Good point. A flat tax would be the most "fair" by ratio relative to income, but not according to an individual's share of the whole. And it
is problematic in the long-term; the poor (and middle classes) perpetually struggle harder to survive and the wealthy lose their social support structure which is composed of the former.
I've usually heard this proposed along with a pre-bate check on goods up to the poverty line, so basic necessities. Then we are only taxed on the extra we consume.
Yes, basically the American
Fair Tax proposal.
At what point do you set the "poverty line"? I know how it's set here in the US. So you tax someone who spends 89% of their income on food, rent and health, but not someone who spends 90%?
I've never looked into
how the poverty level is determined; I'd guess it's determined on a statistically-derived basis - can you provide an explanation or link?
What if you earned it by siphoning CPU cycles using embedded javascript code? What if you were exploiting child labor in China (where it's legal), and your customers didn't know? In short, does it matter how you earned it to deserve it? Who decides and enforces that?
Exactly. That's the core issue that I'm concerned about: the management. As it stands, management has control over both creation of the rules
and enforcement. Human fallibility as the wildcard has historically led to abuse of that situation for individual or oligarchic gain. Bitcoin has the potential to function as more than just money, offering a means to temper less-than-reasonable human traits...
Oh, I was saying that someone just under the poverty line (90%) gets a full prebate on their "flat-distributed" % tax. Someone just over it (89%) get's absolutely no benefit. This is my argument for graduated taxes.
Instead of graduated taxation, what about graduated support up to a minimum threshold? This is effectively
negative income tax, a key element of which is elimination of minimum wage laws. Note that it would exacerbate existing problems if introduced in conjunction with current welfare programs. A possible solution could be citizen election to participate in
only one system or the other, or a mandatory shift over time using the same binary method.
Note this criticism:
"... workers would decrease labor supply (employment) by two to four weeks per year because of the guarantee of income equal to the poverty level."
It should be pointed out that, despite workers essentially taking an extra 2-4 weeks of vacation per year,
they're still part of the work force. In addition, the extra time off provides the chance for people to relax and recuperate - health benefits have been noted from periodic vacationing. Those willing to sustain themselves at that minimum level are free to do so while an incentive to work is still maintained. Any interested in exceeding that baseline are just as free to do so.
Meanwhile, the reporting responsibility can fall to businesses alone.

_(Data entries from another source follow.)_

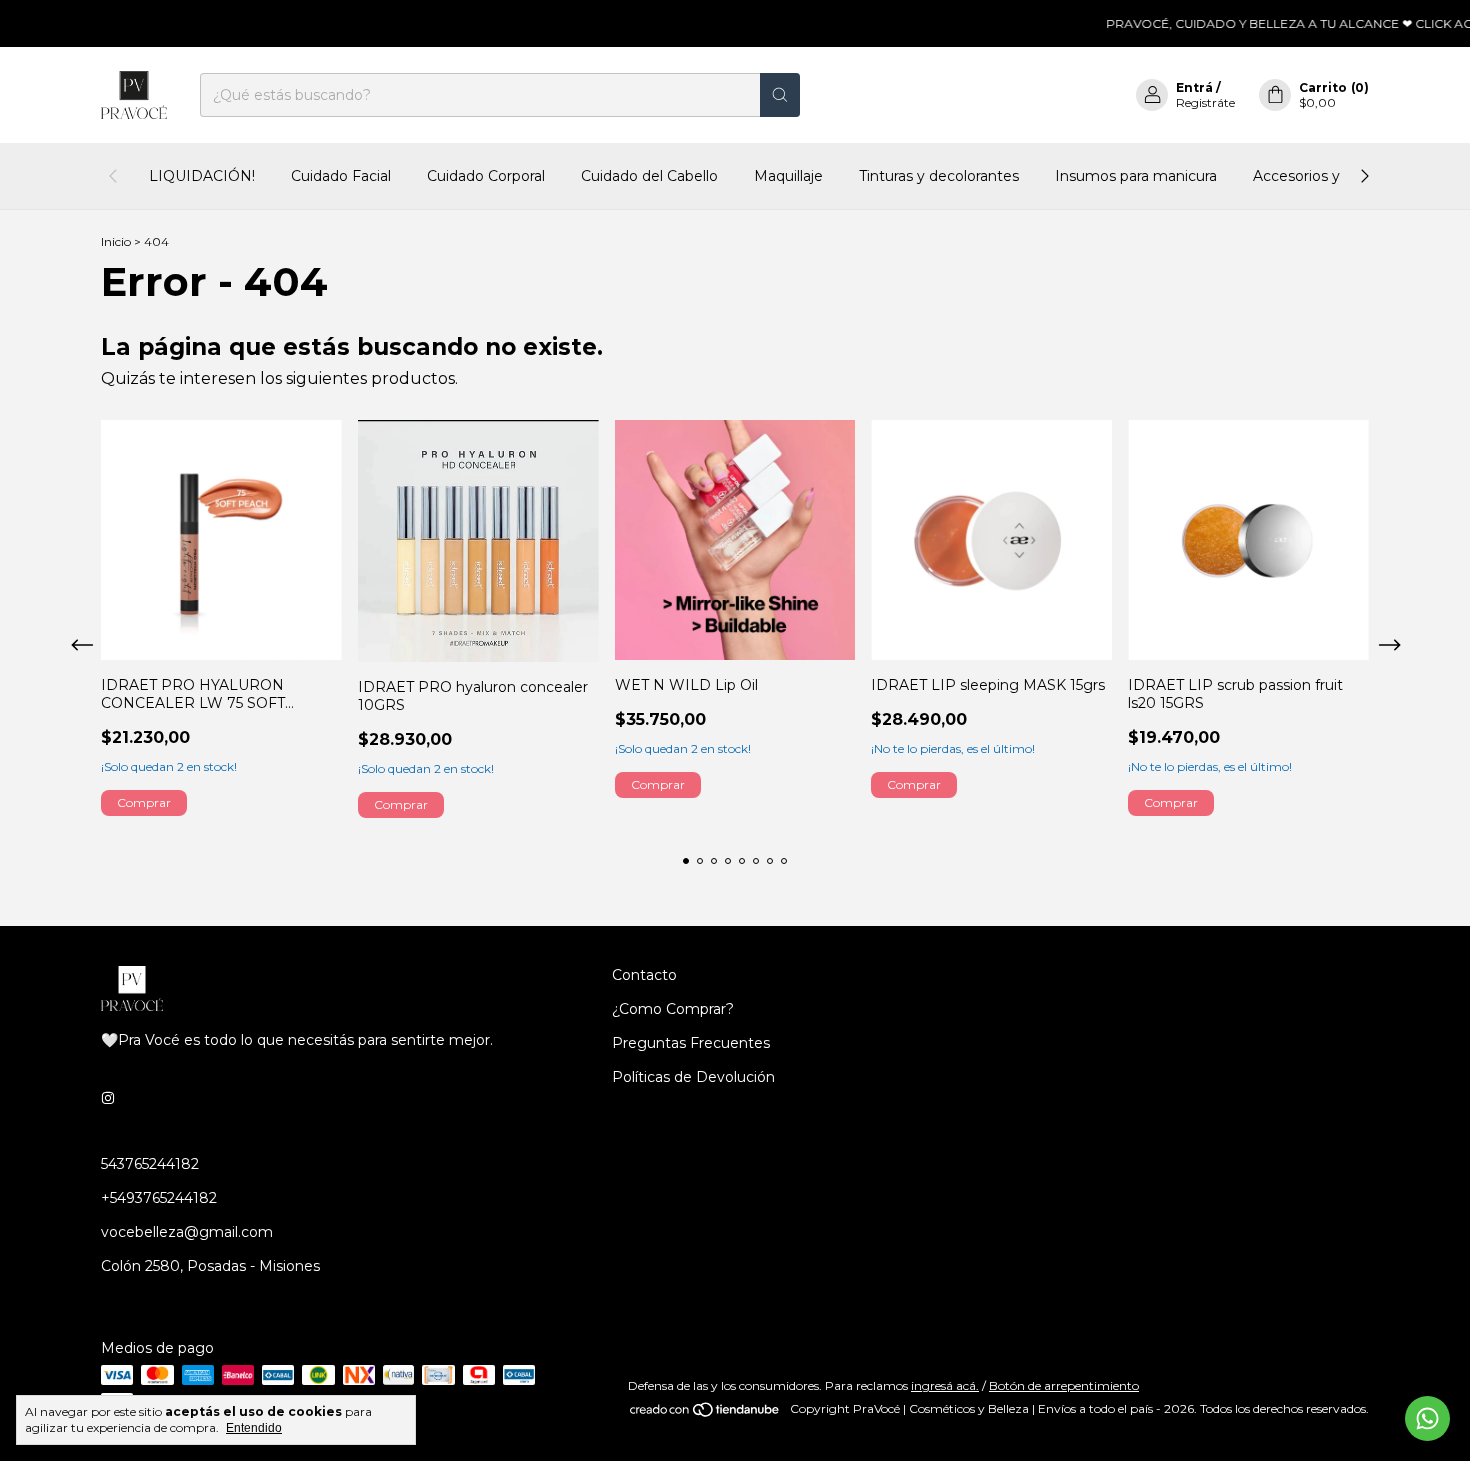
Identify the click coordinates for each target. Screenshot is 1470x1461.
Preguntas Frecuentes (691, 1043)
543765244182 (150, 1164)
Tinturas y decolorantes (939, 176)
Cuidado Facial (341, 176)
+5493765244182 (159, 1198)
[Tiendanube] (705, 1413)
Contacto (644, 975)
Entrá (1194, 87)
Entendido (254, 1428)
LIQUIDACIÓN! (202, 176)
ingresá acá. (945, 1385)
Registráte (1205, 102)
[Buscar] (780, 95)
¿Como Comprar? (673, 1009)
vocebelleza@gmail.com (187, 1232)
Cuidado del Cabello (649, 176)
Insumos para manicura (1136, 176)
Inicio (116, 241)
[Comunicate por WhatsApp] (1427, 1418)
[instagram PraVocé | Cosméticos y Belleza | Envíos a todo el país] (108, 1098)
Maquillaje (788, 176)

It could be left up to the individual to
request the government supplement, possibly through the respective employer(s). Policing ~30 million businesses in the US is much more reasonable and effective than an order of magnitude above that number in individual citizens, not counting illegal immigrants (which is an entirely different issue).
The benefits to elimination of minimum wage laws are multiple: for one, businesses gain the flexibility to pay free market rates; those businesses are also free to hire as many employees as realistically needed without minimum wage associated legislation-induced fiscal distortions, creating more jobs; employees still receive a baseline income.
There are some who will still slip through the cracks, but the
opportunity will be readily present in a more robust system - at least until the robot invasion takes all the menial jobs.
In addition, my point was that control over someone's financial life (the way unregulated banking, retail, and massive corporations maintain with discretion over pensions, loans, and property they own) can destroy lives as thoroughly as violence. This is why we have federal regulations regarding finance, and those regulations need to be funded.
Again, the issue here is management; an unbiased, purely objective regulator experiencing no benefit from illegitimate actions would keep the existing system working - but humans are still part of it. So is another layer of regulation to make sure the regulators are doing their jobs really necessary? Wouldn't it make more sense to change the system's structure to support effective regulation rather than add another layer of the same?